The lines of the records that include "will" should all be copied.

==*==

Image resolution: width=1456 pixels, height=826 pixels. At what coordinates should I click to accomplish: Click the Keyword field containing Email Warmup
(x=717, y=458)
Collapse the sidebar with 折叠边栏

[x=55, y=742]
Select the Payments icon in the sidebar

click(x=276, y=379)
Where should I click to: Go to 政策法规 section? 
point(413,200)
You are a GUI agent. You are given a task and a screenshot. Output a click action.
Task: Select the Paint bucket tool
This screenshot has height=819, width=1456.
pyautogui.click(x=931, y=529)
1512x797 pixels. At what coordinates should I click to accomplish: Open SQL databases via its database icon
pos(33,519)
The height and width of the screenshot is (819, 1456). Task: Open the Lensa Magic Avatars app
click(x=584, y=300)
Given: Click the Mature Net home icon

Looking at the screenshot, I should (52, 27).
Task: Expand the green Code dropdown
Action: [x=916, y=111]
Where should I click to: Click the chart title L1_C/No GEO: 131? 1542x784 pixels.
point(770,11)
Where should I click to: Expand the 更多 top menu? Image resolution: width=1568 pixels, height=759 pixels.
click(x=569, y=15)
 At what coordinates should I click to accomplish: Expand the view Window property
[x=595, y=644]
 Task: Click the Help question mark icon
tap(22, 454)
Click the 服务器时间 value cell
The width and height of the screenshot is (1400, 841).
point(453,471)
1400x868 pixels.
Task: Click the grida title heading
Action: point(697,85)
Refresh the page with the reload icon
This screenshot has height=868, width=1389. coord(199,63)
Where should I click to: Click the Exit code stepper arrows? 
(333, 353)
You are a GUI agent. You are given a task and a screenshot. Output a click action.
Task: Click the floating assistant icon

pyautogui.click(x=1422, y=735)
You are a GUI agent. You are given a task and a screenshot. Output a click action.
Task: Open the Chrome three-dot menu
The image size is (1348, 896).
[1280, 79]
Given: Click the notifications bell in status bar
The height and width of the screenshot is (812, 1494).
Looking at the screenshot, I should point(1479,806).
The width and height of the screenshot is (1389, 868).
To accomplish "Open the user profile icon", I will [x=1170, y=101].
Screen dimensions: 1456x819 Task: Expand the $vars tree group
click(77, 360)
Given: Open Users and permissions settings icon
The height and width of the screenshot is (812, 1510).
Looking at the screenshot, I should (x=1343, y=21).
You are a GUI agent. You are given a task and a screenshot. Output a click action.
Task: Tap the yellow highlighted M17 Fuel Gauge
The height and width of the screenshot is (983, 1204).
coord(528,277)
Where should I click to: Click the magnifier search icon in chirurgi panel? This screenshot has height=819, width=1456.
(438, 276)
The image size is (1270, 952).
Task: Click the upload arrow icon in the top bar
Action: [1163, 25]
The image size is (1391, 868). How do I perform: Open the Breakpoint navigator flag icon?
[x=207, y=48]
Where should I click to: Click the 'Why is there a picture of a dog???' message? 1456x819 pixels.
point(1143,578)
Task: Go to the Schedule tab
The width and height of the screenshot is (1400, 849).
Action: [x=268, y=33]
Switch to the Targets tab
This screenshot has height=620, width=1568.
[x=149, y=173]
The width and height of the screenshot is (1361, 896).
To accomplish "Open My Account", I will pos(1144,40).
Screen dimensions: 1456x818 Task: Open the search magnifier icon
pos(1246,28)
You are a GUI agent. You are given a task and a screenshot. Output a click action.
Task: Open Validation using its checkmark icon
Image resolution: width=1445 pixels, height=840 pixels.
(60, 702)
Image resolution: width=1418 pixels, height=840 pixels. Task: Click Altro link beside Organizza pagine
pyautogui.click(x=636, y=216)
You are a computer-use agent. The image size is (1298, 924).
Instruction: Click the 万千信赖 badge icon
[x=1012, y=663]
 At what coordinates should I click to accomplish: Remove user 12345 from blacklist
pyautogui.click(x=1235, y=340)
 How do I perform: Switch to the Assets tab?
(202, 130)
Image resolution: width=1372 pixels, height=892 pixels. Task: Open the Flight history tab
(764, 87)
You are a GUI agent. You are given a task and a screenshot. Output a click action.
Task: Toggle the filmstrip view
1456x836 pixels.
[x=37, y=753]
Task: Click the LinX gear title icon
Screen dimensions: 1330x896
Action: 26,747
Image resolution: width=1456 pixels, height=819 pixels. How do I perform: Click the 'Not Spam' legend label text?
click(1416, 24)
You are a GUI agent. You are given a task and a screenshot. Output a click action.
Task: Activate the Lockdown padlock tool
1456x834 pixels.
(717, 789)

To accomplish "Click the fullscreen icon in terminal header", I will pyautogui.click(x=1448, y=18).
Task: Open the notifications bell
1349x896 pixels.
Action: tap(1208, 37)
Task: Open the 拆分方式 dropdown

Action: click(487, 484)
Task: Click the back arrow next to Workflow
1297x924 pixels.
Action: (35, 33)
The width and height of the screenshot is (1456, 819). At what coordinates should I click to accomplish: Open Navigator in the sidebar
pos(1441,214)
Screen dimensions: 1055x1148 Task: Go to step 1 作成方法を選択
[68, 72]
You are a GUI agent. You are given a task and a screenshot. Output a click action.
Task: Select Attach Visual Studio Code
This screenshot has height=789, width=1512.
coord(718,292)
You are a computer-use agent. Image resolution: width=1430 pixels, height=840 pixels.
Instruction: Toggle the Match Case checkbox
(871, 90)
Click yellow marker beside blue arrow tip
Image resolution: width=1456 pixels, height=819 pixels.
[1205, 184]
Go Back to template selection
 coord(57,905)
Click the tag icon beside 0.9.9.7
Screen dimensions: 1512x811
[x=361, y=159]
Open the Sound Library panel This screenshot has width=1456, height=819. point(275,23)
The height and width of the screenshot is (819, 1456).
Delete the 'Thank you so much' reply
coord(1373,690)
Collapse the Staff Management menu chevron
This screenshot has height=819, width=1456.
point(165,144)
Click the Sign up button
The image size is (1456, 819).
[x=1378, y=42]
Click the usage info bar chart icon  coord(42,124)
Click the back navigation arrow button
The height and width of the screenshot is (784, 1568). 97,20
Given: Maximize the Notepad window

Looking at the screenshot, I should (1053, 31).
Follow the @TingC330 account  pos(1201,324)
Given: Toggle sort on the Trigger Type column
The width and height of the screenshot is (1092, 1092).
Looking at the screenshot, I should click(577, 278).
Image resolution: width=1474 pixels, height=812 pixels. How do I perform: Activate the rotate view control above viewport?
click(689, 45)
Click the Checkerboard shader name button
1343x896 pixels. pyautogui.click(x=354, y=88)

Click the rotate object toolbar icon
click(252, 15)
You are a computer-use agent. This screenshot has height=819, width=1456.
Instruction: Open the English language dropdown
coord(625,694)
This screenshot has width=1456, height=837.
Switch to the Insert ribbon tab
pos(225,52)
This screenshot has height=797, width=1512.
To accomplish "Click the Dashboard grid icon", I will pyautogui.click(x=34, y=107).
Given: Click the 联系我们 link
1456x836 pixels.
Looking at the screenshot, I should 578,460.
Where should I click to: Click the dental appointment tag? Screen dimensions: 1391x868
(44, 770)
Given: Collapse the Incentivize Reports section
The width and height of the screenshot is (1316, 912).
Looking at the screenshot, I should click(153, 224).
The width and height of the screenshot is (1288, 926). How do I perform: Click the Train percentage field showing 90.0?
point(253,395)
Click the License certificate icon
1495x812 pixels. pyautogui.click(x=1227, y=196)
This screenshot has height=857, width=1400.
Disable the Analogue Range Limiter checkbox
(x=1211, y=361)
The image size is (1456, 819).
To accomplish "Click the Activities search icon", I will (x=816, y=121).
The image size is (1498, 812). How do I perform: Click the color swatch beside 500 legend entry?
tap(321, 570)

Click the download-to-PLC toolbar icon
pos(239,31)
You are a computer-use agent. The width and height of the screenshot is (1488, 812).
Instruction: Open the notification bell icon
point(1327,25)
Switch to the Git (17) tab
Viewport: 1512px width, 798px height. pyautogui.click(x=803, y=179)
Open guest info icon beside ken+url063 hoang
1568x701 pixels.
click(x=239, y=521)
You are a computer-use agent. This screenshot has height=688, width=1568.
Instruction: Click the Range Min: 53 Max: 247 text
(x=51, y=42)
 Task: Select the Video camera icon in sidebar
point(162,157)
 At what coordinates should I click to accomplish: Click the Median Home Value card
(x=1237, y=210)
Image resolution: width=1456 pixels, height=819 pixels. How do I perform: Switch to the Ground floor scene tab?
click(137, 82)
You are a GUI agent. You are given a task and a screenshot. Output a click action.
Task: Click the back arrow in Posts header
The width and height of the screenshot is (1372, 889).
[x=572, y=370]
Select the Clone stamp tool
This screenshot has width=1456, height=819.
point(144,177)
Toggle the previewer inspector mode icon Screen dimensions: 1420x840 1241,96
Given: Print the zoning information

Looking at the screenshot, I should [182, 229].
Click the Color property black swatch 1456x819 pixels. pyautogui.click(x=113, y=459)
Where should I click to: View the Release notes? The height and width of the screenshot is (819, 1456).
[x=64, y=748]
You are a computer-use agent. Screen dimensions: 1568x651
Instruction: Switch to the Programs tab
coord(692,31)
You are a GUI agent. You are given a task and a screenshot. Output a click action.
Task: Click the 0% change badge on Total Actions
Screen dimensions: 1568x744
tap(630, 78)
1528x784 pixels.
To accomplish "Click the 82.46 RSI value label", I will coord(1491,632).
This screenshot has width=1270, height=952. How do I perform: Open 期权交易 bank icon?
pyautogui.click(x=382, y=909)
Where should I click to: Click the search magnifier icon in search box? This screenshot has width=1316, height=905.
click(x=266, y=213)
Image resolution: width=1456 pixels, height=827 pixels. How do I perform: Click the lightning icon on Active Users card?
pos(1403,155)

==*==

**Answer below**
To accomplish "Open the user profile icon", I will [x=1170, y=101].
To accomplish "Open My Account", I will pos(1144,40).
To accomplish "Click the fullscreen icon in terminal header", I will pyautogui.click(x=1448, y=18).
To accomplish "Click the Dashboard grid icon", I will pyautogui.click(x=34, y=107).
To accomplish "Click the Activities search icon", I will (x=816, y=121).
To accomplish "Click the 82.46 RSI value label", I will coord(1491,632).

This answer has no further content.